■ DIRECTIONS FOR THIS TASK
Pull out the data word for word from its very first line through the line containing "The width and height of the screenshot is (1017, 503).", and include both of those lines.

■ Excerpts from a dataset
:::::

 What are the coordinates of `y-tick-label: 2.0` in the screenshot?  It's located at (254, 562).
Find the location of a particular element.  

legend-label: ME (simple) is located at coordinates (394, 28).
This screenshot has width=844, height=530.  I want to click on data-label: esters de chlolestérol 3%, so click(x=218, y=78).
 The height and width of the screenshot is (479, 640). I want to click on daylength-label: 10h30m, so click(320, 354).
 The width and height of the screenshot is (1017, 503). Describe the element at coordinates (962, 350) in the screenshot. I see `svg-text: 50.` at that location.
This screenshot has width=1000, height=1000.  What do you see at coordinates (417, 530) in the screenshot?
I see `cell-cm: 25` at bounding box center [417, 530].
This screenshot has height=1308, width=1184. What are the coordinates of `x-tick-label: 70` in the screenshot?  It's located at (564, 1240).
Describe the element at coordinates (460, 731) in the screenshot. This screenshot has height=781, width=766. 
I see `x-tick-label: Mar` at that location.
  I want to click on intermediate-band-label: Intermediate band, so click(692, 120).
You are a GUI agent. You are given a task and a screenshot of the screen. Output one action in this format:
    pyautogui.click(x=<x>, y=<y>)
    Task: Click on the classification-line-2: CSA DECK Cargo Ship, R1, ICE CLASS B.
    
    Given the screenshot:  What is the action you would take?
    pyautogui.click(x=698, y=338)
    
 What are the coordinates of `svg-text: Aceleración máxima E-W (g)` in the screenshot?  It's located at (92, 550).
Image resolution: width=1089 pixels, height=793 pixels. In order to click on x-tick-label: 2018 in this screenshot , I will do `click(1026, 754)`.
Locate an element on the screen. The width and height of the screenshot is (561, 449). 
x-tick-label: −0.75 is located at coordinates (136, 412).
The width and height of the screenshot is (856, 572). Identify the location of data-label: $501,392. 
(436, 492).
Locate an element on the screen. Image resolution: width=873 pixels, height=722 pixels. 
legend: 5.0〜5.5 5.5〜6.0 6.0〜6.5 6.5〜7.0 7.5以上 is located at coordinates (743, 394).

:::::

■ RESULT OF THIS EXERCISE
 What are the coordinates of `y-tick-label: 2.0` in the screenshot?  It's located at (254, 562).
Find the location of a particular element.  

legend-label: ME (simple) is located at coordinates (394, 28).
This screenshot has width=844, height=530.  I want to click on data-label: esters de chlolestérol 3%, so click(x=218, y=78).
 The height and width of the screenshot is (479, 640). I want to click on daylength-label: 10h30m, so click(320, 354).
 The width and height of the screenshot is (1017, 503). Describe the element at coordinates (962, 350) in the screenshot. I see `svg-text: 50.` at that location.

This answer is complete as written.